In 2010, Professor Frey published a paper in which he and Ryan Meyers ’10 investigated a set of Haudenosaunee medicinal plants in a similar manner. Our project was formulated in conjunction with Professor Frey, and it is based on his previous work, though we have chosen different plants and a wider variety of solvents.
Ultimately, we hope to take our project a step further by using molecular analysis tools to isolate and identify the specific compounds within each plant that produce the observed antibacterial effects.
Every day we learn new things about the properties of the plants we study. It has been especially enjoyable to take afternoons outside to pick plants around campus and in the neighboring area.

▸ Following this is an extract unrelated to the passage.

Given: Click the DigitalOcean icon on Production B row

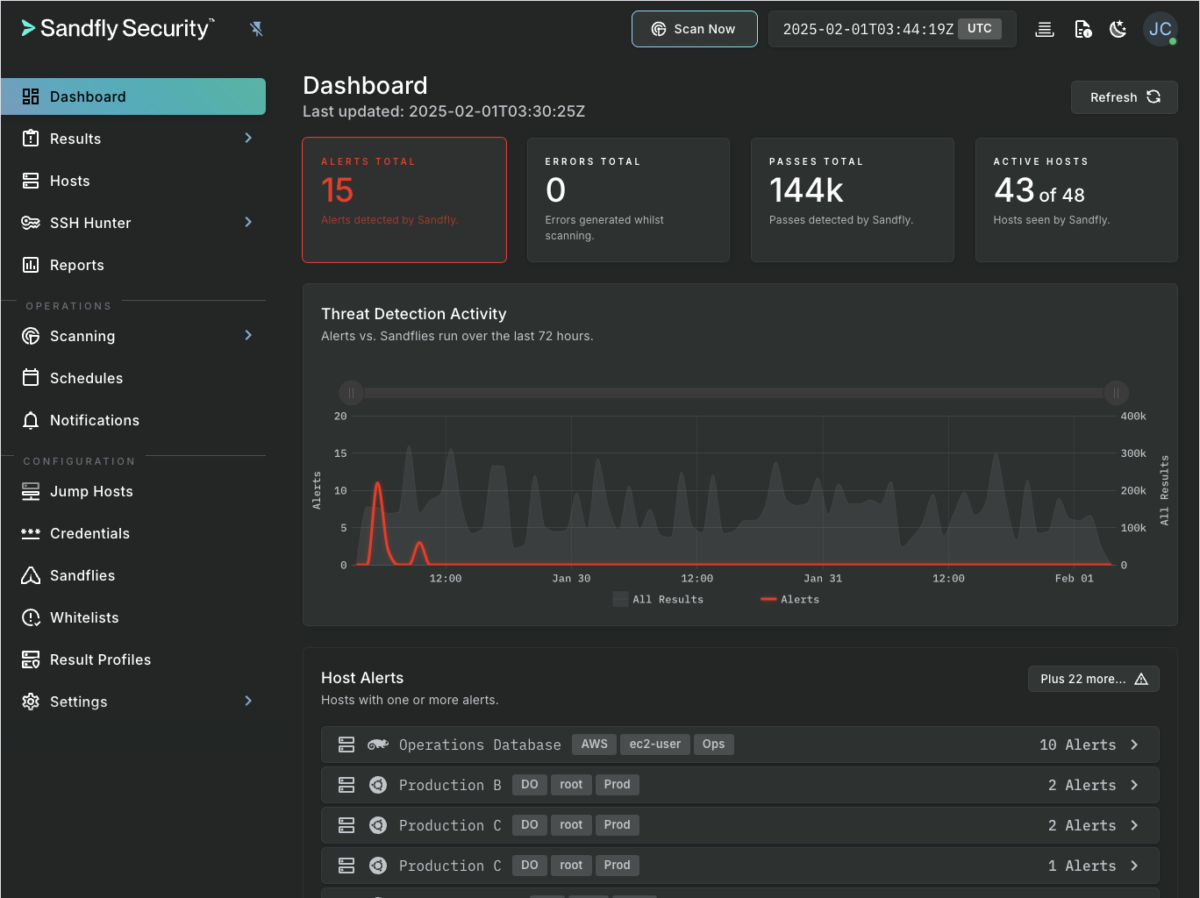Looking at the screenshot, I should coord(378,784).
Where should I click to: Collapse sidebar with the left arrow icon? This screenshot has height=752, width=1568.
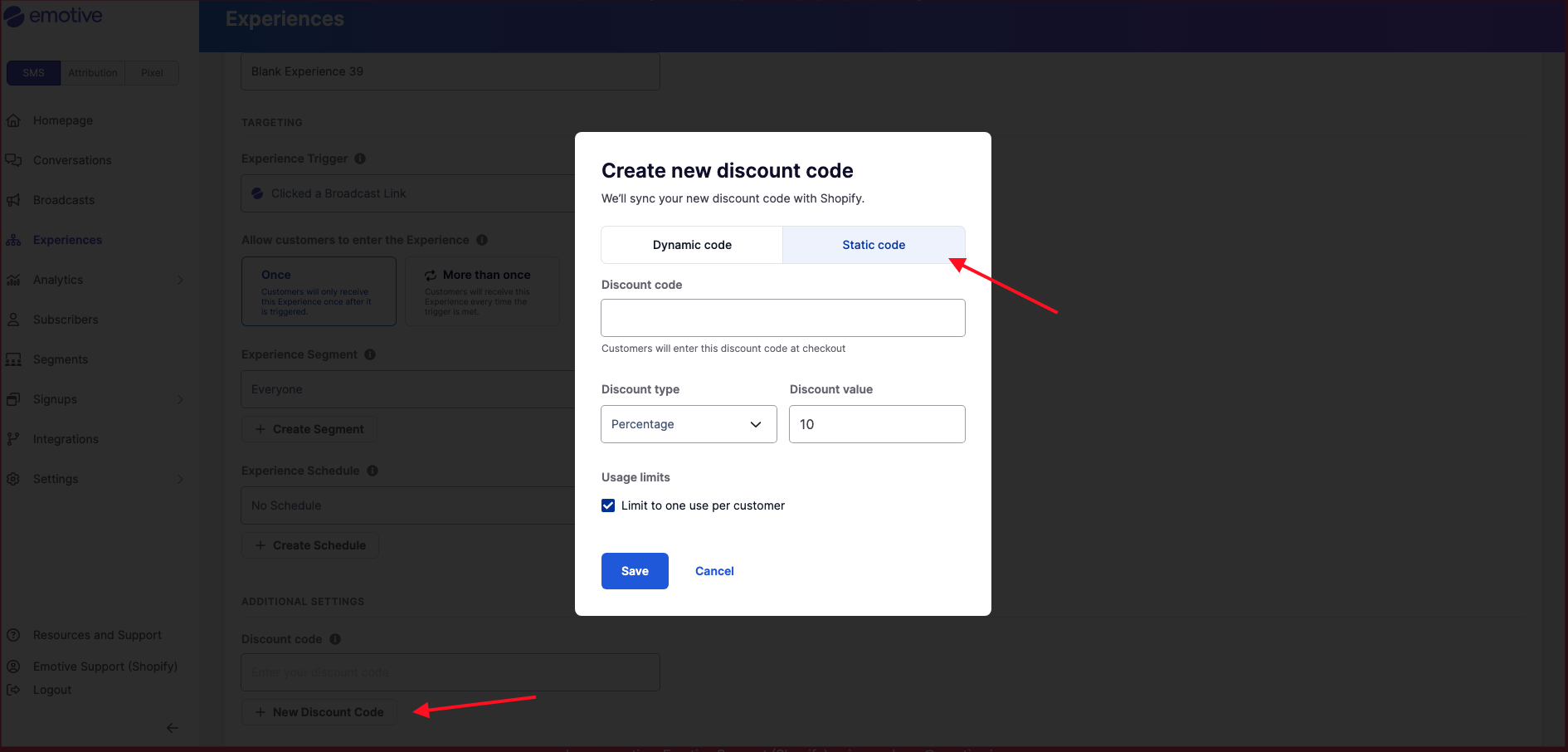coord(173,728)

Our project will run through the fall and into the spring of 2015, as all three of us will be continuing to explore medicinal plants with Professor Frey as our capstone research projects for the biology major.
After Colgate, Kelly plans to continue with biological sciences research involving marine biology and aquatic plants, Mae would like to conduct biomedical research, and Peter plans to enter the health care field.